ECLI:NL:GHSHE:2019:4620
Gerechtshof 's-Hertogenbosch
- Hoger beroep
- E.L. Schaafsma-Beversluis
- C.A.R.M. van Leuven
- A.F.J. Manders
- Rechtspraak.nl
Wijziging van partner- en kinderalimentatie na echtscheiding met betrekking tot draagkracht en wettelijke maatstaven
In deze zaak heeft het Gerechtshof 's-Hertogenbosch op 19 december 2019 uitspraak gedaan in hoger beroep over de wijziging van partner- en kinderalimentatie na een echtscheiding. De vrouw, verzoekster in het principaal hoger beroep, had in 2018 hoger beroep aangetekend tegen een beschikking van de rechtbank Oost-Brabant van 24 november 2017. De man, verweerder in het principaal hoger beroep, had op zijn beurt een incidenteel hoger beroep ingediend. De zaak betreft de alimentatieverplichtingen van de man ten aanzien van de minderjarige kinderen en de vrouw, waarbij de draagkracht van de man centraal staat.
Het hof heeft vastgesteld dat de man in 2014, bij de totstandkoming van het echtscheidingsconvenant, een aanzienlijk lager inkomen had dan waar partijen vanuit gingen. Dit leidde tot de conclusie dat de alimentatieovereenkomsten met grove miskenning van de wettelijke maatstaven zijn aangegaan. Het hof heeft de kinderalimentatie met ingang van 21 maart 2017 op nihil vastgesteld, omdat de man geen draagkracht had om aan zijn verplichtingen te voldoen. De vrouw had verzocht om de bestreden beschikking te vernietigen, maar het hof heeft geoordeeld dat de man niet in staat is om de alimentatie te betalen, gezien zijn financiële situatie en de schulden die hij heeft.
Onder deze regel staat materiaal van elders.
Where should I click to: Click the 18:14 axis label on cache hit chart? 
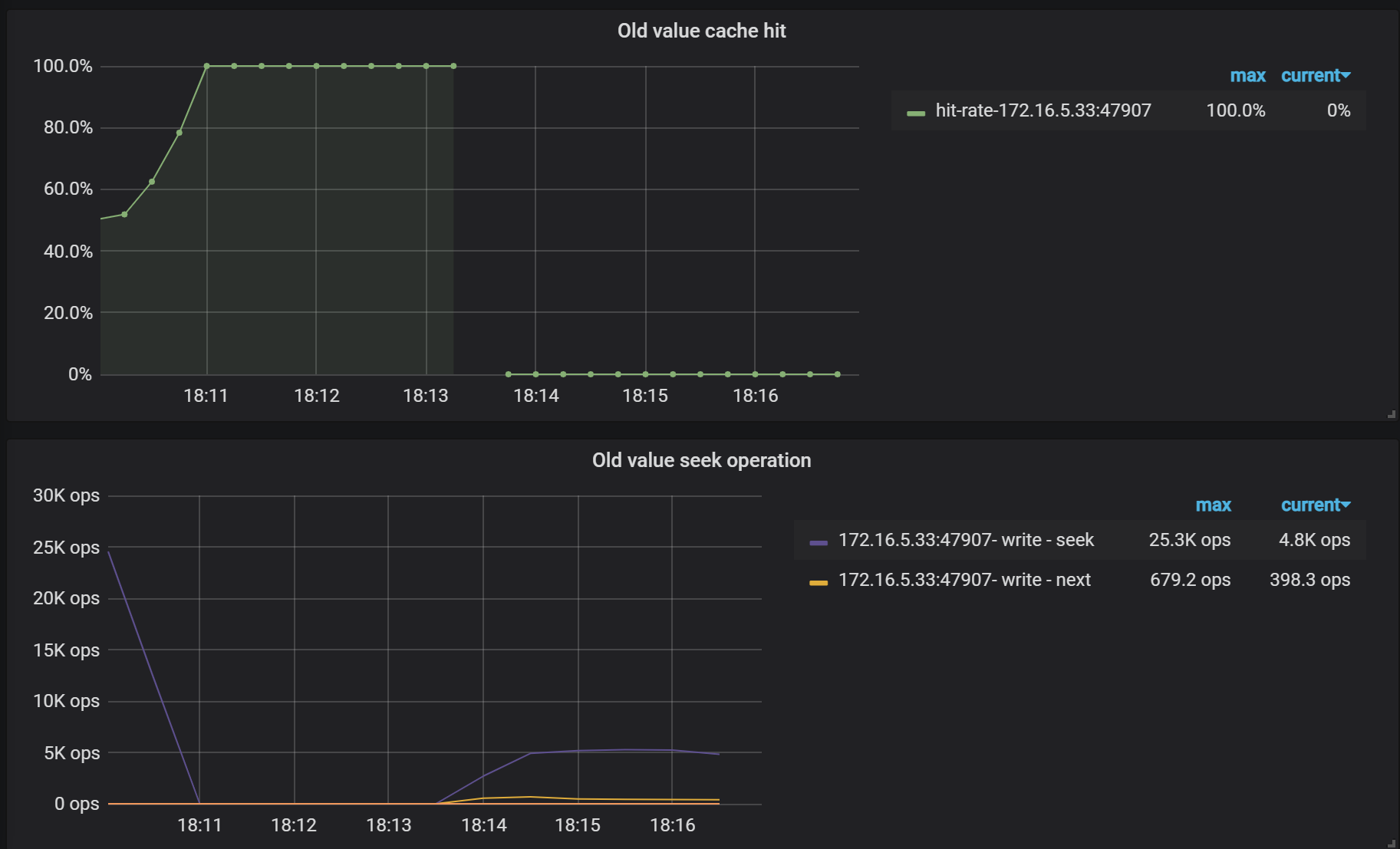pyautogui.click(x=537, y=396)
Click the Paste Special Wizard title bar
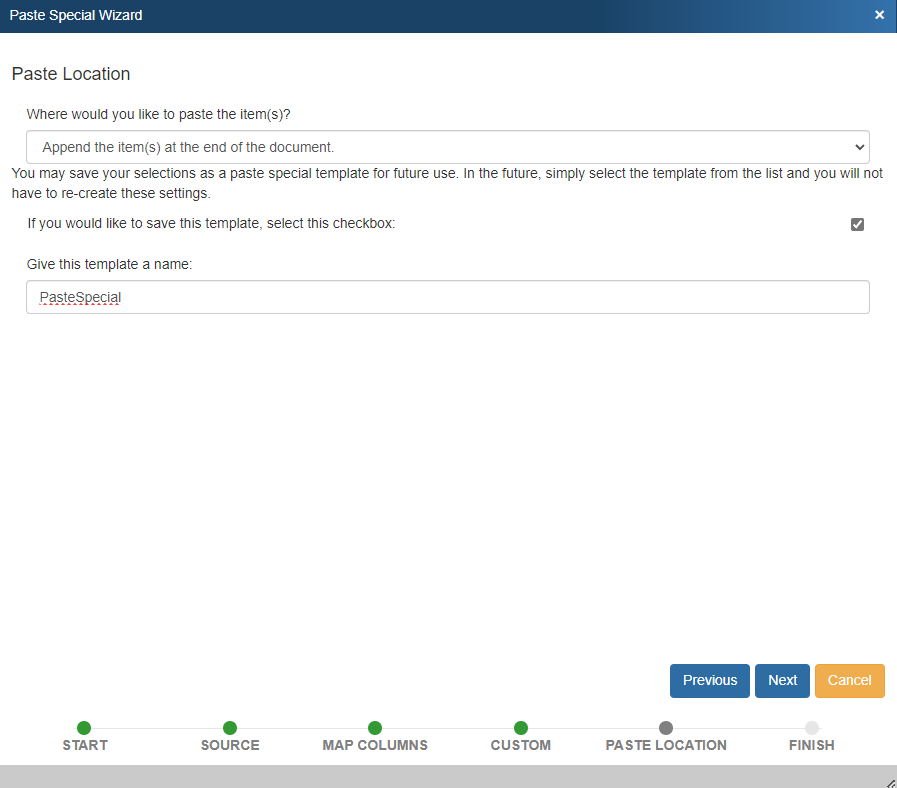 400,15

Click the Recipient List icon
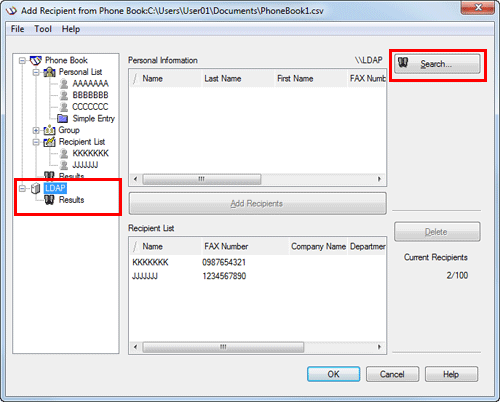(50, 142)
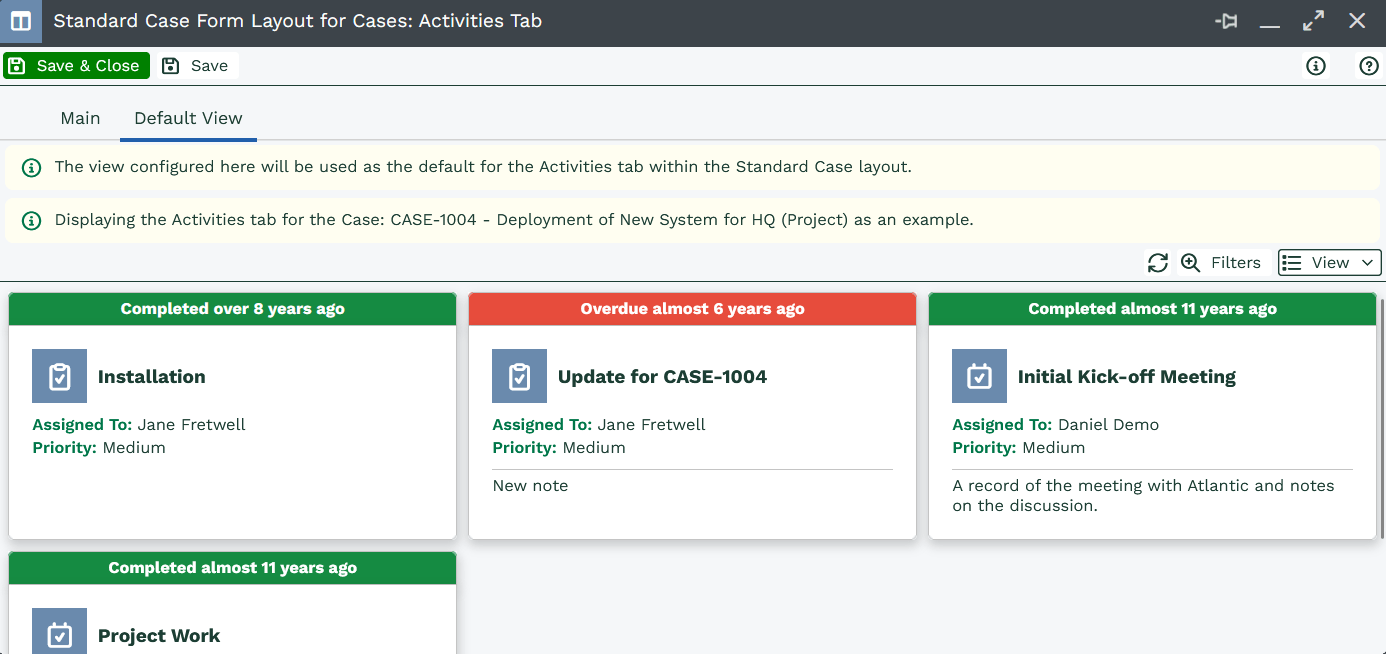Screen dimensions: 1386x654
Task: Click the Project Work calendar icon
Action: (x=59, y=634)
De beslissing van het hof houdt in dat de man voor de periode van 21 maart 2017 tot 1 juli 2017 een bijdrage van € 28,18 per kind per maand dient te voldoen. De beschikking van de rechtbank is gedeeltelijk vernietigd en de alimentatieverplichtingen zijn opnieuw vastgesteld, waarbij het hof de draagkracht van de man als uitgangspunt heeft genomen. De uitspraak benadrukt het belang van de wettelijke maatstaven bij het vaststellen van alimentatieverplichtingen en de noodzaak om rekening te houden met de werkelijke financiële situatie van de onderhoudsplichtige.